TRY IT: All the entries need to be quoted exactly, apart from the pictures, which you should drop.

EXERCISE MATERIAL:
**********

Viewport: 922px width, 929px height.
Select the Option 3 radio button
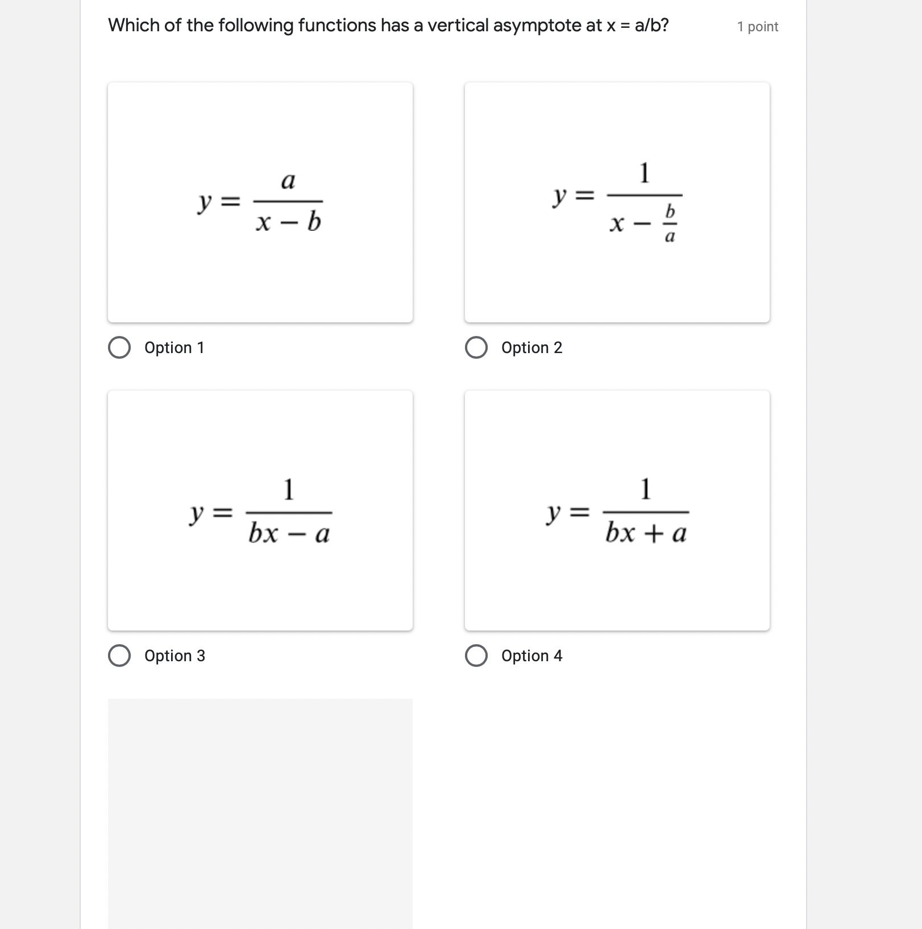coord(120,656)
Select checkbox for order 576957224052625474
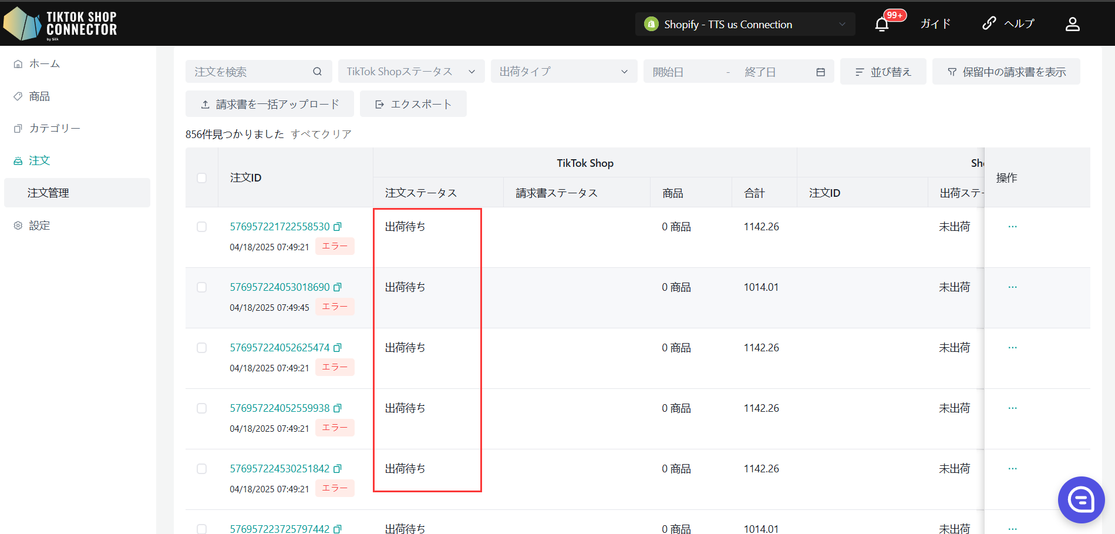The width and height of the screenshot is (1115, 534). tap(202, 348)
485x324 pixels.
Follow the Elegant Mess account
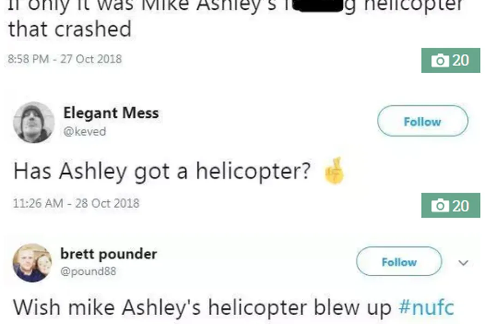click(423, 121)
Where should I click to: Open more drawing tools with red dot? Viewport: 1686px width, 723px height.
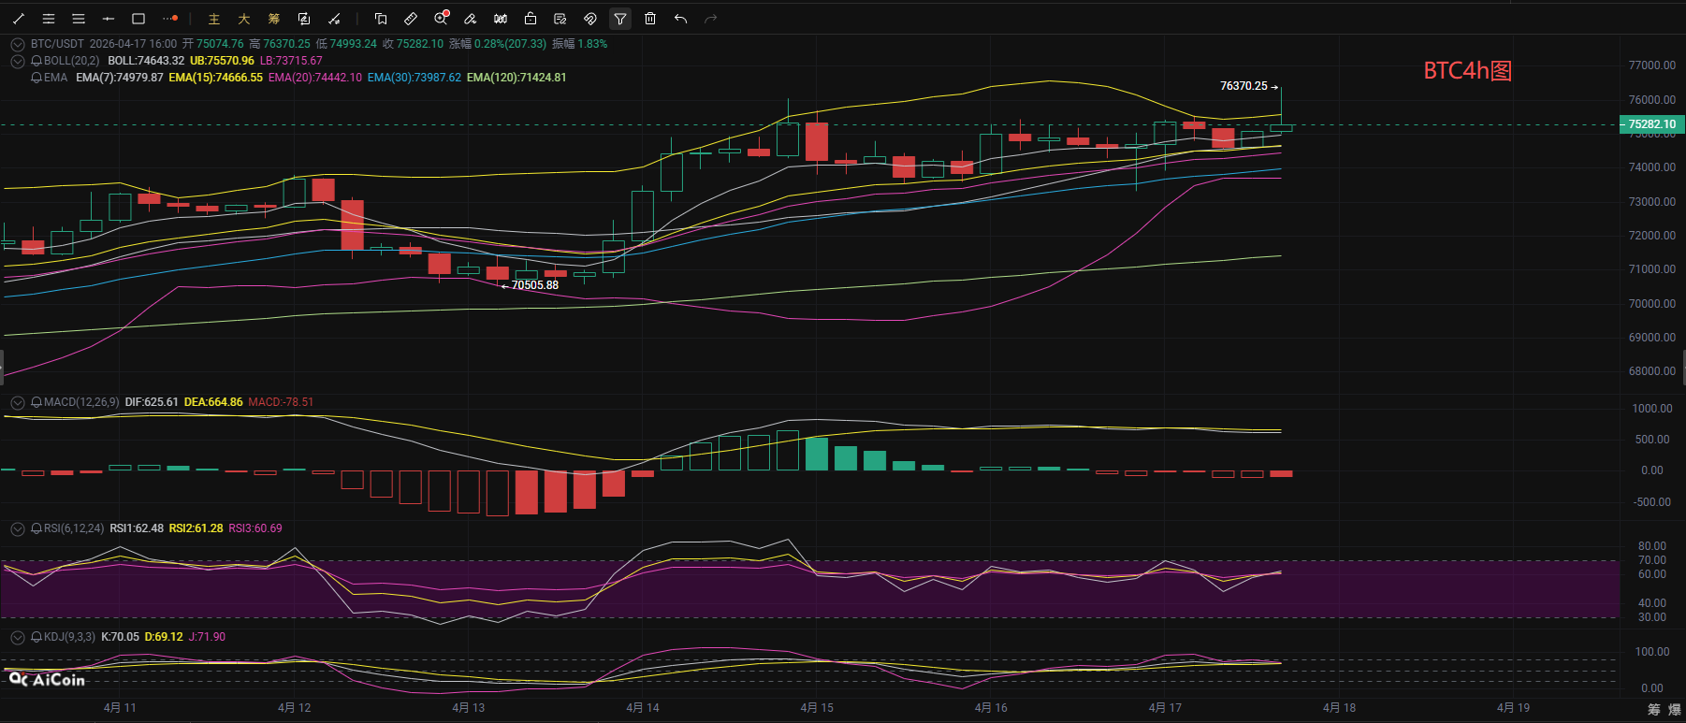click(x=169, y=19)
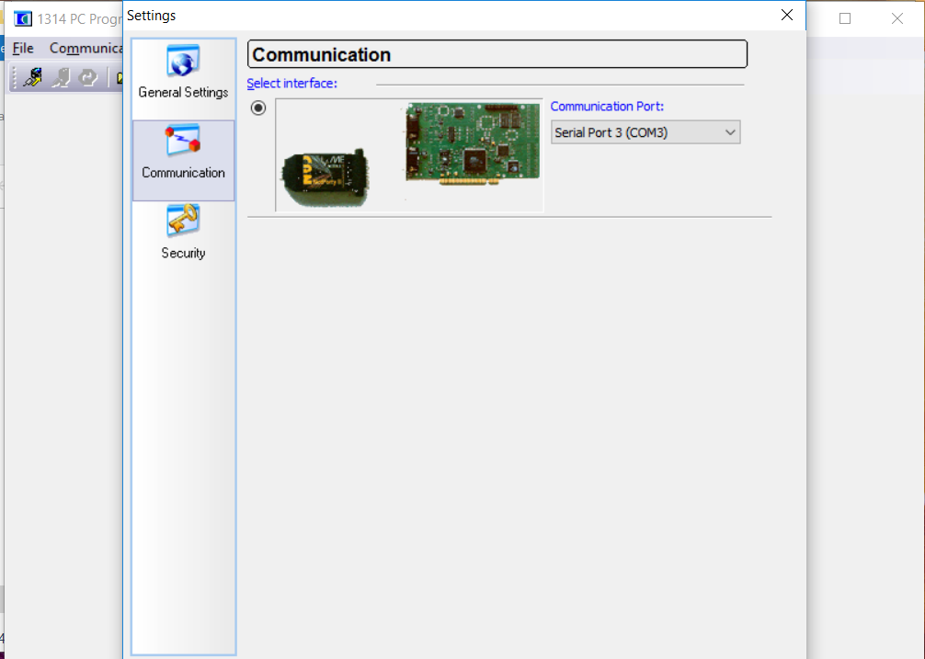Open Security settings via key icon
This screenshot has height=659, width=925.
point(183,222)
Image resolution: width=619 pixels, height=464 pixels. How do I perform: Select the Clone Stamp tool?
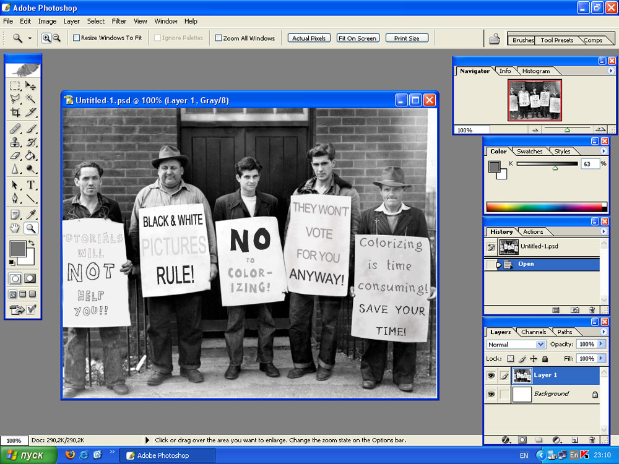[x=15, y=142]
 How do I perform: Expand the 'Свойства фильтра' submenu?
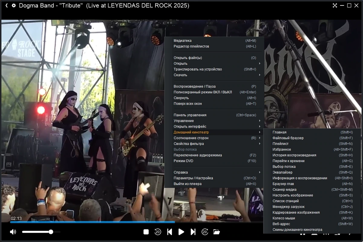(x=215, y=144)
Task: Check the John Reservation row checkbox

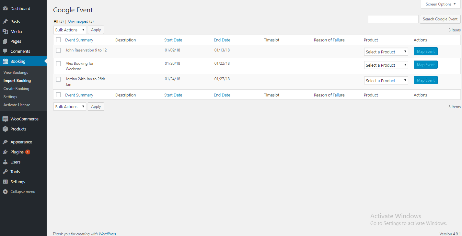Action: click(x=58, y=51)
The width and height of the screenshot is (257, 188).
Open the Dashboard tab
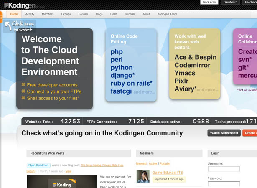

**********

FINISHED TASK:
Viewport: 922px width, 929px height.
Select the Option 3 radio button
coord(120,656)
Select checkbox for order 576957224052625474
The width and height of the screenshot is (1115, 534). tap(202, 348)
485x324 pixels.
Follow the Elegant Mess account
click(423, 121)
Where should I click to: Open more drawing tools with red dot? Viewport: 1686px width, 723px height.
click(x=169, y=19)
Open Security settings via key icon
This screenshot has height=659, width=925.
point(183,222)
Image resolution: width=619 pixels, height=464 pixels. How do I perform: Select the Clone Stamp tool?
[x=15, y=142]
 How do I perform: Expand the 'Свойства фильтра' submenu?
(x=215, y=144)
Task: Check the John Reservation row checkbox

Action: click(x=58, y=51)
The width and height of the screenshot is (257, 188).
Open the Dashboard tab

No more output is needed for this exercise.